19. bölüm: ''daha çok görüşeceğiz.''

25 2 0
                                    

Hoş geldiniz dostlarım!
Haydin geçelim bölüme :) 💛



Müzik: maNga - Dursun Zaman





^^^






Efe Berent

Umut'un sözleriyle hareket edemedim bir süre. Meyra hızlıca bana dönüp "Koş, hemen bakalım!" diye seslense de donup kaldığım için tepki veremiyordum. 

Annemle babam iki senedir yan yana gelmiyorlardı. O ikisinin yan yana gelişi aynı cümlenin içinde bile saçma geliyordu artık.

"Efe hadisene ne bakıyorsun boş boş, yanlarına gidelim koş!" Umut da seslenince yerimden hareket ettim ve içeriye koşar adımlarla ilerledim. 

Annemle babamı birbirlerine bağırırken gördüğümde seneler önceki sahne gözlerimin önüne geldi, sanki değişen tek şey zamanmış gibiydi. "Sen ne hakla benim evime geliyorsun? Kimsin sen?!" 

Annem babama sesi tükenircesine bağırırken beni gördüğünde duraksadı. Aynı şekilde Adnan da.

"Oğlum.." dedi annem sessizce. Hiçbir şey düşünmeden tek sorduğum şey "Anne sen ne zaman döndün Bursa'dan?" oldu.

Annem yanıma yaklaştı. "Bugün döndüm. Evde seni bulamadım, kaç kere aradım açmadın. Bende merak edip mecburiyetten buraya geldim. Belki o biliyordur diye." dedi Adnan'dan bahsederek.

Bizim dışımızda başka kimin olduğunu merak ederek etrafıma bakındım.
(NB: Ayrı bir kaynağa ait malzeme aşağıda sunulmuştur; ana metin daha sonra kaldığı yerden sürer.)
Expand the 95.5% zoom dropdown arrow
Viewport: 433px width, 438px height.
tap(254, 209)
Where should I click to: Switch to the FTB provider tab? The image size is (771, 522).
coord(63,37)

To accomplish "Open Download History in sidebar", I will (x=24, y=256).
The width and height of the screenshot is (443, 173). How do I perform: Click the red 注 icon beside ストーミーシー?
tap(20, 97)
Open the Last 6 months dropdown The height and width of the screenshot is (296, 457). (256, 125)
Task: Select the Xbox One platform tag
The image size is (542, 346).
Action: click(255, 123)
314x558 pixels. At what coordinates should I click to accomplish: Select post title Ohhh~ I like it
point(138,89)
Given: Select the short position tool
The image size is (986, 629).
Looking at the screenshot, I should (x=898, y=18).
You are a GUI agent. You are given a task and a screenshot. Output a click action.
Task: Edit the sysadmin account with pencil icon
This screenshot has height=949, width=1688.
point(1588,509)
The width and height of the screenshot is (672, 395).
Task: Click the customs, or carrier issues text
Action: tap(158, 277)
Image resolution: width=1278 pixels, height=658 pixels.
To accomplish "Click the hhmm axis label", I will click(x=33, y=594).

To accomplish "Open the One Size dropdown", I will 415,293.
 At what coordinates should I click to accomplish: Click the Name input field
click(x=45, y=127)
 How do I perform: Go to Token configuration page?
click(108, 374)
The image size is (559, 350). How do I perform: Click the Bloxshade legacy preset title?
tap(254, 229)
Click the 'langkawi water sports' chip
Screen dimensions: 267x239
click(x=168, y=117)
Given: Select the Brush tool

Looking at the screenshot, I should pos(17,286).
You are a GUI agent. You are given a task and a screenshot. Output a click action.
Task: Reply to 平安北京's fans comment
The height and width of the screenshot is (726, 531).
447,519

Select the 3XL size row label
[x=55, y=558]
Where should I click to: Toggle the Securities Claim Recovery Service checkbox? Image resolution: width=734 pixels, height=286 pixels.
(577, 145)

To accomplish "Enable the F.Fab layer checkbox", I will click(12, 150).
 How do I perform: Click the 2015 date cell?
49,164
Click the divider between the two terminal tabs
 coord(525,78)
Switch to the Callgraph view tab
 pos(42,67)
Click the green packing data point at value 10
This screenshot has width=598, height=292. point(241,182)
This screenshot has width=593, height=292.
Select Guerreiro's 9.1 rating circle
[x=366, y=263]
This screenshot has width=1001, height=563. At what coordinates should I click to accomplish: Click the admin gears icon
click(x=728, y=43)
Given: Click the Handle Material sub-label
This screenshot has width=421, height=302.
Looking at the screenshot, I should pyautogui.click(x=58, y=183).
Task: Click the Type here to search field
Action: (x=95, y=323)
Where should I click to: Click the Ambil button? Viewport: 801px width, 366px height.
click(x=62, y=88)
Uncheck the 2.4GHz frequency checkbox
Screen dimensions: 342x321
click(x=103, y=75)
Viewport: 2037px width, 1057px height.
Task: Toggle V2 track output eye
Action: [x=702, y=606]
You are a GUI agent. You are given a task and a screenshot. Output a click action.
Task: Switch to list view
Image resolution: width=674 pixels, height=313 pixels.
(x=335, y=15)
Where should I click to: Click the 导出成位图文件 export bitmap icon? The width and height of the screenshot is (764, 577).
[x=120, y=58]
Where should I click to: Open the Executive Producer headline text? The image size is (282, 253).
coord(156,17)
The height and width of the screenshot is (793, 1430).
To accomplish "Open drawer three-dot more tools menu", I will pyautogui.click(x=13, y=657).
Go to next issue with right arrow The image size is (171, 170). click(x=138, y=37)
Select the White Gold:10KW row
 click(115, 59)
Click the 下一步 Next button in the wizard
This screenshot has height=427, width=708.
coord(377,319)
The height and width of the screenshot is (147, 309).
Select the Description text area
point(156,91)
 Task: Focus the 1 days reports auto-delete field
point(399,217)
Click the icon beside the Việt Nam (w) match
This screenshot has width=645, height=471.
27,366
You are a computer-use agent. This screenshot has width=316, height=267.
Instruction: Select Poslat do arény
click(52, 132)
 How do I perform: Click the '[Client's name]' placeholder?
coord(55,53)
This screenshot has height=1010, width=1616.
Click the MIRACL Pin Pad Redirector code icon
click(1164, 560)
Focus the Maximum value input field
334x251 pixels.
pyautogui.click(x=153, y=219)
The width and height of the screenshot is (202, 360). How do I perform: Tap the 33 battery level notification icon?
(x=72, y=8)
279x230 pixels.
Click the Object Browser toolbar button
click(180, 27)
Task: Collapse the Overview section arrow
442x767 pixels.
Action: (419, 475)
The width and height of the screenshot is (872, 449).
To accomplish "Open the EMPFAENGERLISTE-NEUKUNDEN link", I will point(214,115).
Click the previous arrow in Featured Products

Meyra, Umut, Murat hemen yanımdaydı fakat bütün bahçe dönmüş burayı izliyordu. "Anne eve gidelim mi, konuşuruz her şeyi?"

"Ondan önce bu adam neden evime geldiğini açıklayacak." Sonra tekrar bana döndü. "Evimize gelmiş söylemiyorsun ve ben bu adamdan öğreniyorum. Ayrıca senin burada ne işin var? Bu adamın evinde hiçbir şey olamamış gibi partiliyor musun Efe?"

"Anne.."

"Ben çağırdım." Murat'ın sesini duymamla benle beraber herkesin bakışı ona döndü.

"Ne bakıyorsunuz oğlum yalan mı?" dedi bize. Ardından anneme döndü. "Ben çağırdım Elif Abla. Doğum günüm benim bugün. Efe'nin de burada olmasını istedim." 

Herkes susmaya devam ederken Murat konuşmaya devam etti. "Ayrıca babamın geleceğinden haberim yoktu, doğum günüm olduğunu şuan öğrenen bir adamın partimde ne işi var değil mi?"

Adnan "Murat.." dediği anda Murat "Bırak Allah aşkına ya!" dedi alayla. "Bu sefer ne uyduracaksın çok merak ediyorum."

Adnan konuşmayınca Murat devam etti. "On dokuza girdim bugün. Yaşımı falan da bilmiyorsundur diye söyledim, yanlış anlama."

Gözlerinin dolduğunu gördüğümde canımın acımasını engellemeye çalıştım. Gururumu kırıp yanına gidebilseydim sarılırdım sıkı sıkı. Bir doğum günü daha berbat geçmişti, yine babam yüzünden.

Yanımızdan ayrılıp hızlıca merdivenleri çıktı ve gözden kayboldu. Son kez Adnan'a tiksinircesine baktıktan sonra Murat'ın peşimden merdivenlerden çıktım. Odasına girip çift kişilik yatağının ucuna oturdu ve göz yaşlarını akıtmaya başladı.

Onu ilk defa ağlarken görmüyordum ama ilk defa bu kadar çaresiz ağlarken görüyordum.

Gidip yanına oturdum. Bana bakmıyordu, yerden bakışlarını çekmiyordu. Eskiden ağlasa bile bir çözüm yolu bulan Murat, bu sefer bulamıyordu. Çünkü yoktu, olduramıyordu.

"Neden?" dedi hıçkırıklarının arasından. Sessizce ona döndüm. "Neden böyle olmak zorunda Efe? Neden bu kadar değersiz hissediyorum kendimi? Bu kadar mı sevilmeyecek bir insanım ben?"